Mokgweetsi goes further to claim that “The enemy of land dispossessed Afrikan people therefore, is the petite bourgeoisie, comprador-bourgeoisie and bourgeoisie ruling class regardless of which group within the human race that person/individual belongs to. For as Africanists we believe there is only one race which all humans belongs.” Firstly, it is a complete and utter lie to say that the Africanists just see one race, the human race. This is the most vulgarised quote from Sobukwe and I would urge the reader to consult a paper I wrote on this a year or so ago titled Sobukwe on the African and Race Question: A case against the liberalisation of Sobukwe. But what I would like to deal with here is the first sentence in Mokgweetsi’s point. He argues that the enemy of the landless people is the “petite bourgeoisie, comprador-bourgeoisie and bourgeoisie ruling class regardless of which group within the human race that person/individual belongs to”. Hebana, the landless masses are landless precisely because of a very specific racial group that took their land. Our enemy cannot be dissolved into thin air just like that. So now the subsistence Farmer who chooses not to be commercial yet own thousands of hectors of land that was stolen is not our enemy as the landless African Masses, because that white farmer is not a member of the “petite bourgeoisie, comprador-bourgeoisie and bourgeoisie ruling class”? It cannot be, it really cannot be. Both poor ‘working class’ and rich bourgeois whites are the reason that we are landless. Our enemy is not colourless, it definitely does have a colour, and that colour is white. My land was not stolen the Ramaphosa family, it was stolen by the Ruperts, the Oppenheimers and the unknown small Van de Bergh family somewhere in the Karoo.

To my critiques that the black elite in South Africa do not control the ruling ideas Mokgweetsi brings out the recent Nelson Mandela lecture delivered by Obama and he argues that this lecture was the black elites controlling our ideas. Clearly Mokgweetsi is yet to understand how ideology works. A reading of Althusser “On Ideology” would probably help. The rainbow nation idea is a white idea, how comrade Mokgweetsi wants to distance whites from it is beyond me.
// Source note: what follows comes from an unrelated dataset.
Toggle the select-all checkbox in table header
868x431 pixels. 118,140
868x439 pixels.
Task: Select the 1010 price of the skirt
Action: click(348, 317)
Furthermore, ruling ideas are not just in the giving of one huge lecture, Althusser reminds us, they are in the everyday and they are in the subtle things we take for granted, the fact that we have to be reminded every day of the Mandela rainbow nation idea is precisely because it is clear it has not been able to elevate to the level of ideology, where we are not reminded of it, but we simply do it and follow. Feminists will tell us better how ideology works. No one tells or forces us the idea of how a ‘man’ should wear, but we actively participate in the idea unconsciously. It is something that happens by itself, but we all know that it is patriarchy that is behind that thinking. In fact it is Ideology at its best when white people steal our land as a group of whites regardless of their class distinction and when we are landless, somehow comrade Mokgweetsi thinks he can make the point that our enemy is not white, but it is the bourgeois class and has no colour. It is the white rulling class ideas permeating Mogkweetsi’s thinking without him even realising it.
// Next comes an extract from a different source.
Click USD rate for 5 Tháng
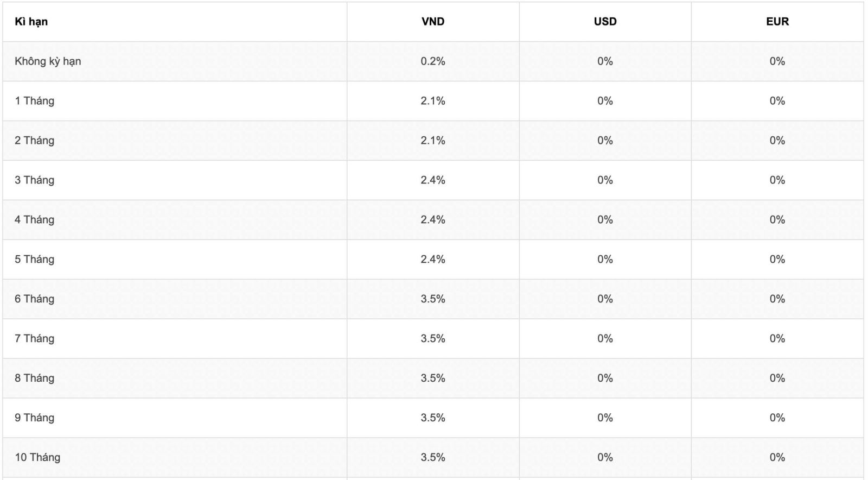 click(x=605, y=260)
Comrade Mokgweetsi finishes off his piece by saying that “A white homeless person calling a billionaire tycoon Motsepe nigger or kaffir is insignificant because racism is determined by power dynamics in society”. This is the last point of degeneration of Mokgweetsi’s paper. Power to him is clearly just having money. He fails to realise a point I make in my original paper which he would have, had he read it properly where I argue that:

“Motsepe with all the millions that he has, is still black in society and because of the logical systems that are in operation in South Africa, and the world over, he cannot escape his blackness. As Fanon, argues, he is overdetermined from without. He lacks the historical, cultural and epistemic reference of power that white people enjoy in society, poor or rich.”

The white homeless person has access to epistemic, historical and metaphysical power that the black does not have.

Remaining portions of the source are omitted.